Accessibility
Icon or Spacer
   

ColdFusion Timeouts and Unresponsive Requests

David Stanten
Senior Product Support Engineer
Macromedia, Inc.

Introduction

What is the difference between an unresponsive request, a request that has timed-out, a long-running request, and a cfquery timeout? A firm understanding how ColdFusion differentiates between these can really help when it comes to troubleshooting bottlenecks in your site, analyzing your ColdFusion log files, and improving overall site performance.

Request Timeouts vs. Unresponsive Requests

Let's start by taking a look at the "Timeout requests after ## seconds" setting in the main Settings page of the ColdFusion Administrator. The Timeout requests setting times-out threads doing processing which is internal to the ColdFusion server. For example, let's say you set this Timeout requests value to 30 seconds. If you had a long running (or infinite) loop in your code, ColdFusion will halt this request after 30 seconds.

So, if you do:

<CFLOOP CONDITION="10 GT 9">
</CFLOOP>

You should see a timeout error after 30 seconds:

"The time taken to process your request has exceeded the allowable limit of 30 seconds."

This error will also be written to the Application.log.
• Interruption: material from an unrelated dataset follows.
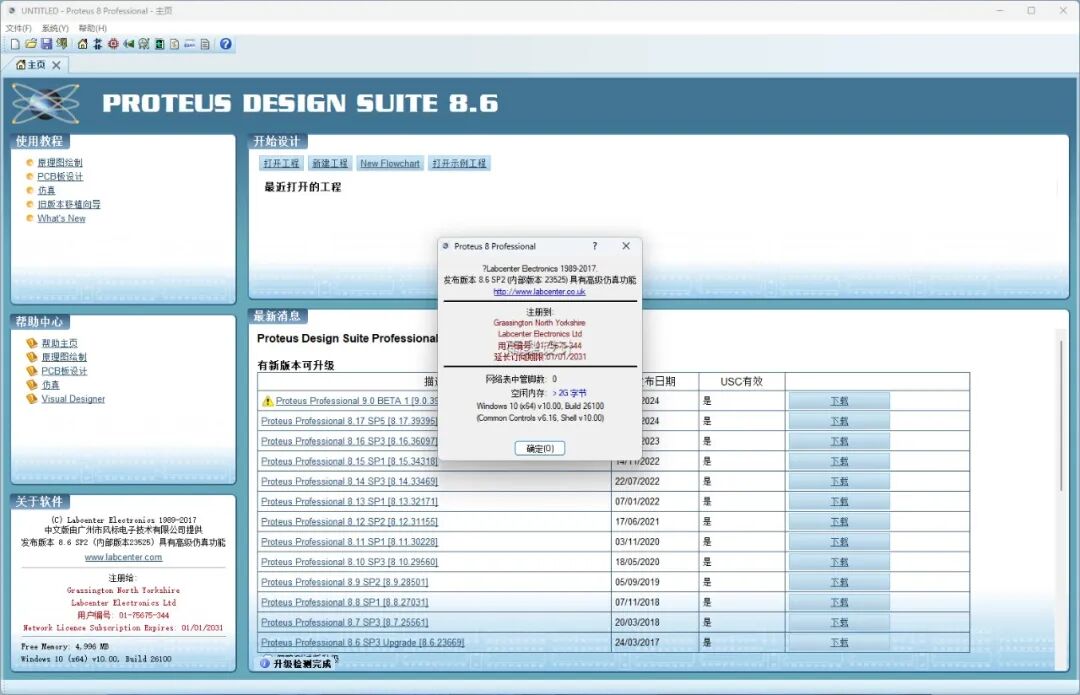Open the 3D Visualizer toolbar icon
Viewport: 1080px width, 695px height.
[x=130, y=44]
Any sort of processing internal to the ColdFusion server, such as looping through a structure, calling a long sequence of custom tags, parsing through a result set, or various other tasks will timeout with this error if it exceeds the Timeout requests value you have set.

However, because ColdFusion can only time out processing occurring internal to the ColdFusion server, the Timeout requests setting does not time out actively running database queries or any other external calls (such as cfhttp, cfftp, cfobject, cfx, etc.)
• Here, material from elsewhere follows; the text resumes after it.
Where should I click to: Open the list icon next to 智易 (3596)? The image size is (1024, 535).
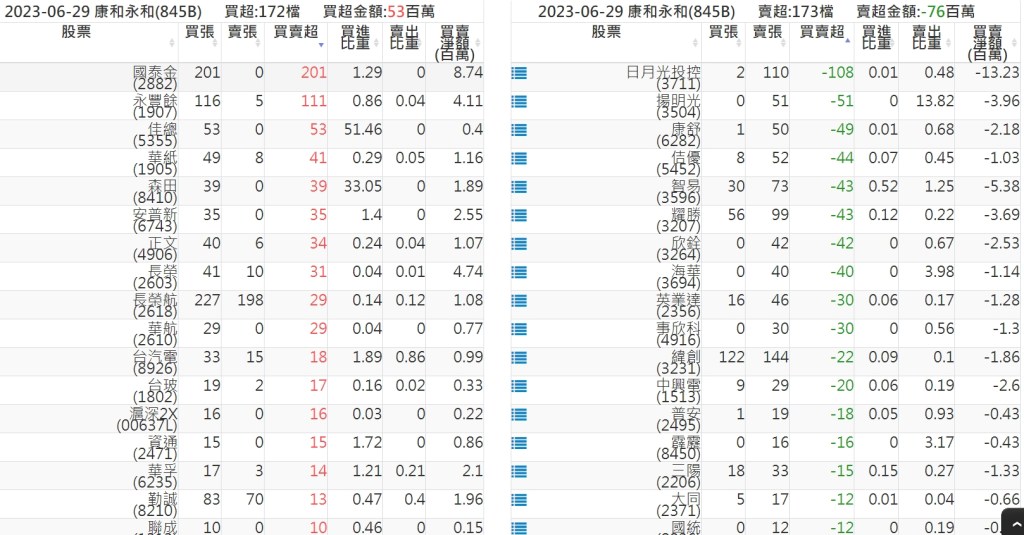[519, 186]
Instead, if the Timeout requests setting is enabled, and if the "Restart at ## unresponsive requests" is also enabled, ColdFusion keeps track of the number of unresponsive threads involving external requests -- like database queries that haven't returned within the timeout period. ColdFusion does not kill these requests. It just marks them as unresponsive and continues to wait for them to return. You will see an entry in the Server.log each time a thread is marked as unresponsive. For example:

"Warning","TID=124","12/01/00","16:34:19","A request exceeded the timeout. The unresponsive thread count is up to 1."

A second long-running database query would produce this entry:

"Warning","TID=124","12/01/00","16:34:49","A request exceeded the timeout. The unresponsive thread count is up to 2."

If a long running query eventually completes, the unresponsive count will decrement back down one.

"Information","TID=480","12/01/00","16:35:14","A long-running request returned. The unresponsive thread count is down to 1."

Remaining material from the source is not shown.